§ Exercise aim: With both ends included, repeat exactly the lines of the entries below from the one containing "Periféricos (50, 352)" down to the one containing "Ordenadores (56, 77)", and no others.

§ Provided data:

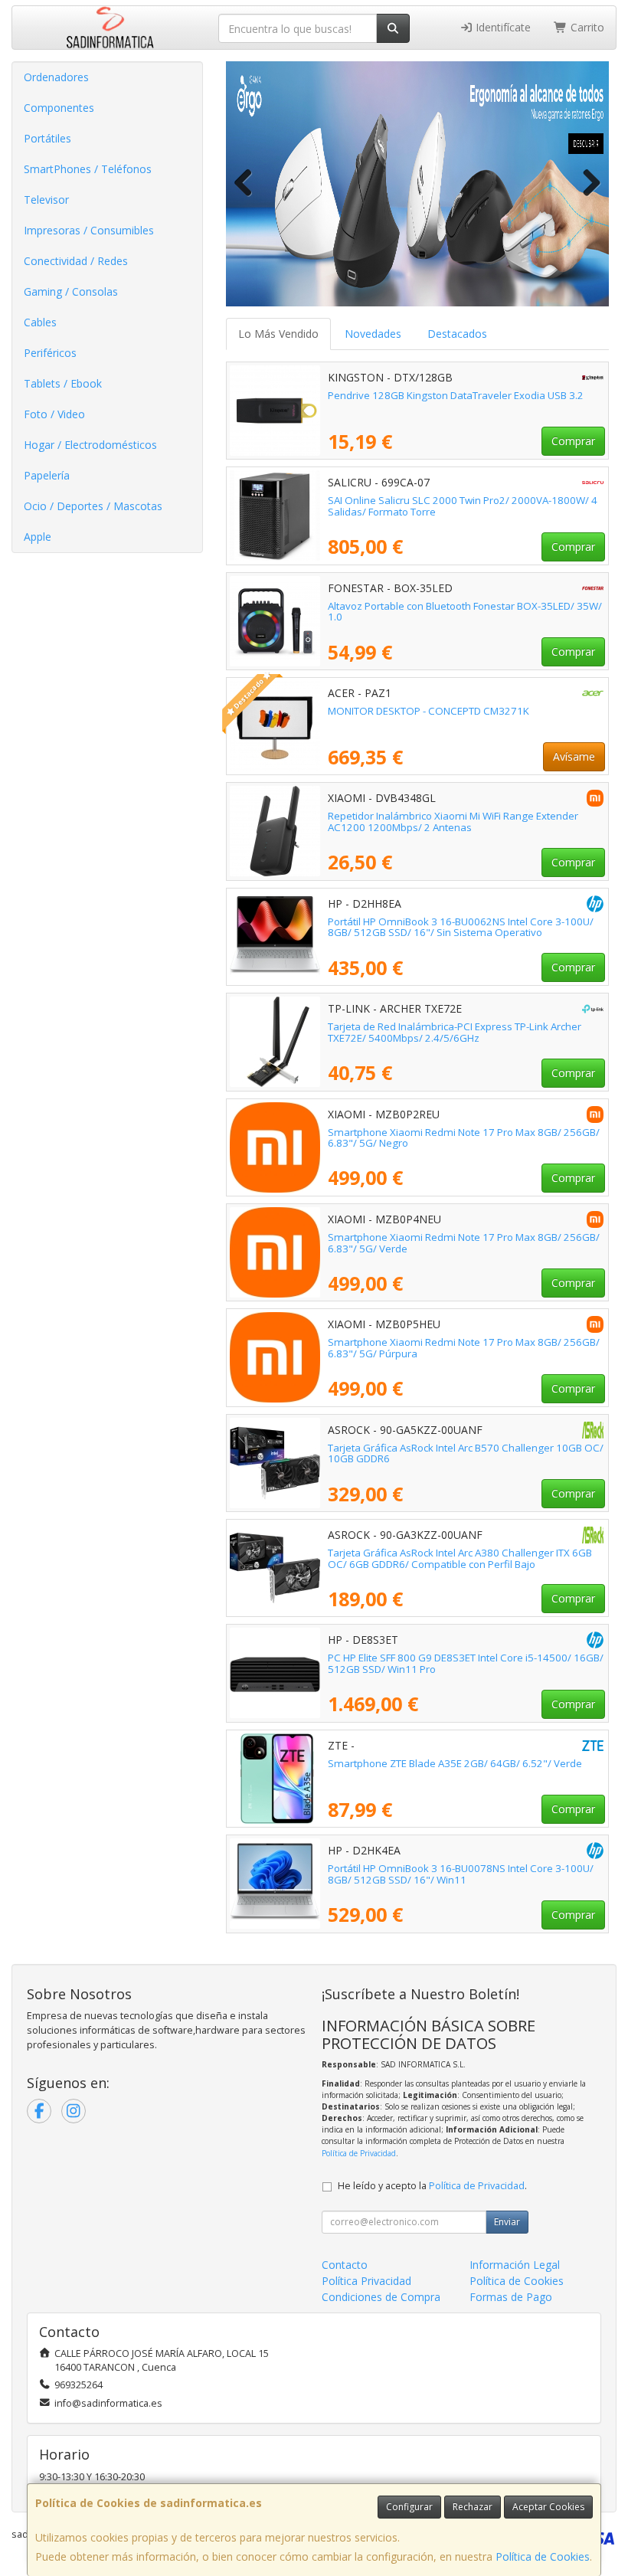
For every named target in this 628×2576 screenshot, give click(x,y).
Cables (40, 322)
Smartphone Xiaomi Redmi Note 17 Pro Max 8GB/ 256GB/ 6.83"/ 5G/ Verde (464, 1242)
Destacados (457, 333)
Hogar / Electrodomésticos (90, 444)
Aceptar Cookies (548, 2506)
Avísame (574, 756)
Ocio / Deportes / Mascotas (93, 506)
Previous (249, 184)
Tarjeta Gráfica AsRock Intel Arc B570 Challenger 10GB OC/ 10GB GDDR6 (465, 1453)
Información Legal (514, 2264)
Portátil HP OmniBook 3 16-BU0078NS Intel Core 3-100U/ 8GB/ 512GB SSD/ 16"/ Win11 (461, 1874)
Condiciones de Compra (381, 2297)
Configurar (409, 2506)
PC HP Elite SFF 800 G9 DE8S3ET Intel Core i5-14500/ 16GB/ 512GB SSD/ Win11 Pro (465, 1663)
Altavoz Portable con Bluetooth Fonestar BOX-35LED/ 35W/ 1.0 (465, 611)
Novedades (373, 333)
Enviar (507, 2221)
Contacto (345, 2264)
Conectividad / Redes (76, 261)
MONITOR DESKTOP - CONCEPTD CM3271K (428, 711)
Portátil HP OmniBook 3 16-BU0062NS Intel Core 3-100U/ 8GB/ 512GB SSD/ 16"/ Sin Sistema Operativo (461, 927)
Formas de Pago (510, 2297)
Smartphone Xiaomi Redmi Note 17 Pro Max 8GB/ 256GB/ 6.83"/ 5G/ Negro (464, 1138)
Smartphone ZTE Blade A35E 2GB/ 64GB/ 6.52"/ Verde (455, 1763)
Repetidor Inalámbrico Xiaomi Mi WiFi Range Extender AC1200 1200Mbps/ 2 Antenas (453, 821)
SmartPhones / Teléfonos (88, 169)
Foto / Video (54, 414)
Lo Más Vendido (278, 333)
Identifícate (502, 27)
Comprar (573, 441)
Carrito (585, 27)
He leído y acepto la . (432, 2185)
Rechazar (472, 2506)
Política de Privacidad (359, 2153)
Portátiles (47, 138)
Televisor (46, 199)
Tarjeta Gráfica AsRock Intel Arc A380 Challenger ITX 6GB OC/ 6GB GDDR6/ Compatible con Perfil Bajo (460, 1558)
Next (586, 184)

* * *

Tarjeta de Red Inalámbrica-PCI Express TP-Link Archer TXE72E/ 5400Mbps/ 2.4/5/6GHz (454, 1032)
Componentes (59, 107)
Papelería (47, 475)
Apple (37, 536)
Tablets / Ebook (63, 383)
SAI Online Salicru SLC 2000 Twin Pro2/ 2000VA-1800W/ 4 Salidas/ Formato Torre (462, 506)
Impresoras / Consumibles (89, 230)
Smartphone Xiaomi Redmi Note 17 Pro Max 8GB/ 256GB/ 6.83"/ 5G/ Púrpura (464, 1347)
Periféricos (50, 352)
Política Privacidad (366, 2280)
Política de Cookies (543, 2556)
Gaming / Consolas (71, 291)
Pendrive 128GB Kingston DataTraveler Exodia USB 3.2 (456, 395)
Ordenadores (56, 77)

§ Task answer:
Periféricos (50, 352)
Política Privacidad (366, 2280)
Política de Cookies (543, 2556)
Gaming / Consolas (71, 291)
Pendrive 128GB Kingston DataTraveler Exodia USB 3.2 (456, 395)
Ordenadores (56, 77)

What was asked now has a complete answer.